Metrics
Prometheus Metrics
The kubecloudscaler operator exposes custom Prometheus metrics on the same endpoint as controller-runtime metrics. All metrics use the kubecloudscaler_ namespace prefix.
Exposed Metrics
kubecloudscaler_reconcile_total
Counter of reconciliation runs by controller and result.
| Label | Possible values | Description |
|---|---|---|
controller | k8s_scaler, gcp_scaler, flow | Controller that ran the reconciliation |
result | success, critical_error, recoverable_error | Reconciliation outcome |
Example queries:
- Error rate by controller:
rate(kubecloudscaler_reconcile_total{result=~"critical_error|recoverable_error"}[5m]) / rate(kubecloudscaler_reconcile_total[5m]) - Successful K8s reconciliations:
rate(kubecloudscaler_reconcile_total{controller="k8s_scaler", result="success"}[5m])
kubecloudscaler_reconcile_duration_seconds
Histogram of reconciliation duration in seconds, by controller.
| Label | Possible values | Description |
|---|---|---|
controller | k8s_scaler, gcp_scaler, flow | Controller |
Buckets: 0.001, 0.0025, 0.00625, … up to ~14.5s (exponential ×2.5).
Example queries:
- K8s reconciliation duration P95:
histogram_quantile(0.95, rate(kubecloudscaler_reconcile_duration_seconds_bucket{controller="k8s_scaler"}[5m])) - Average duration by controller:
rate(kubecloudscaler_reconcile_duration_seconds_sum[5m]) / rate(kubecloudscaler_reconcile_duration_seconds_count[5m])
kubecloudscaler_scaling_operations_total
Counter of scaling operations (success or failure) by controller, resource kind, and result.
| Label | Possible values | Description |
|---|---|---|
controller | k8s_scaler, gcp_scaler | Controller (Flow does not scale directly) |
resource_kind | e.g. deployments, statefulsets, cronjobs, hpa, github-ars, vm-instances | Target resource type |
result | success, failed | Scaling operation result |
Example queries:
- Scaling failure rate by kind:
rate(kubecloudscaler_scaling_operations_total{result="failed"}[5m]) / (rate(kubecloudscaler_scaling_operations_total[5m]) or vector(0)) - Successful scaling volume by kind:
sum by (resource_kind) (rate(kubecloudscaler_scaling_operations_total{result="success"}[5m]))
kubecloudscaler_period_activations_total
Counter of times a period was considered active, by controller and period type.
| Label | Possible values | Description |
|---|---|---|
controller | k8s_scaler, gcp_scaler | Controller (Flow does not evaluate periods) |
period_type | up, down, noaction | Active period type (scale up, scale down, or none) |
Example queries:
- Reconciliations with “up” period:
rate(kubecloudscaler_period_activations_total{period_type="up"}[5m]) - Breakdown by up/down/noaction:
sum by (period_type) (rate(kubecloudscaler_period_activations_total[5m]))

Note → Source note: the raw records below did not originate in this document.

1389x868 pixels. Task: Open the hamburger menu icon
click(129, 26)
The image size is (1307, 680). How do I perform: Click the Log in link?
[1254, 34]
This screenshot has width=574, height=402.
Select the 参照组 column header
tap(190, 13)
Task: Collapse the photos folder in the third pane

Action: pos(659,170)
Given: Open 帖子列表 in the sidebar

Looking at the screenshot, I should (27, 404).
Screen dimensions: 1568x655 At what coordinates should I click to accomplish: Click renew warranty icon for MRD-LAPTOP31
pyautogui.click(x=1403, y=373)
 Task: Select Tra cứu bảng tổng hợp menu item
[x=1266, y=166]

Registration and Disabling
- Metrics are registered with the default Prometheus registry (
prometheus.DefaultRegisterer) at startup viametrics.Init()incmd/main.go. No extra configuration is required. - In tests,
DefaultRecorderremains a no-op untilInit()is called; controllers usemetrics.GetRecorder(), so real metrics are not recorded when tests do not callInit().
Disabling Authentication (dev)
For local access to the metrics endpoint without auth (e.g. curl http://localhost:8080/metrics), start the manager with:
go run ./cmd/main.go --webhook-cert-path=./tmp/k8s-webhook-server/serving-certs --metrics-disable-auth --metrics-bind-address=:8080 --metrics-secure=falseOr after make build: ./bin/kubecloudscaler --metrics-disable-auth --metrics-bind-address=:8080 --metrics-secure=false (plus any other required flags).
Do not use --metrics-disable-auth in production: the endpoint would be accessible without authentication or authorization.
Grafana Dashboard
A ready-to-use Grafana dashboard is provided in grafana/kubecloudscaler-dashboard.json. Import it into your Grafana instance to visualize reconciliations, scaling operations, and period activations.
Best Practices
- Cardinality: Labels are limited to known values (controller, result, period_type, resource_kind). Do not add resource or CR names to avoid series explosion.
- Alerting: Use rates (
rate()) and quantiles (histogram_quantile()) over 5–15 minute windows to reduce noise.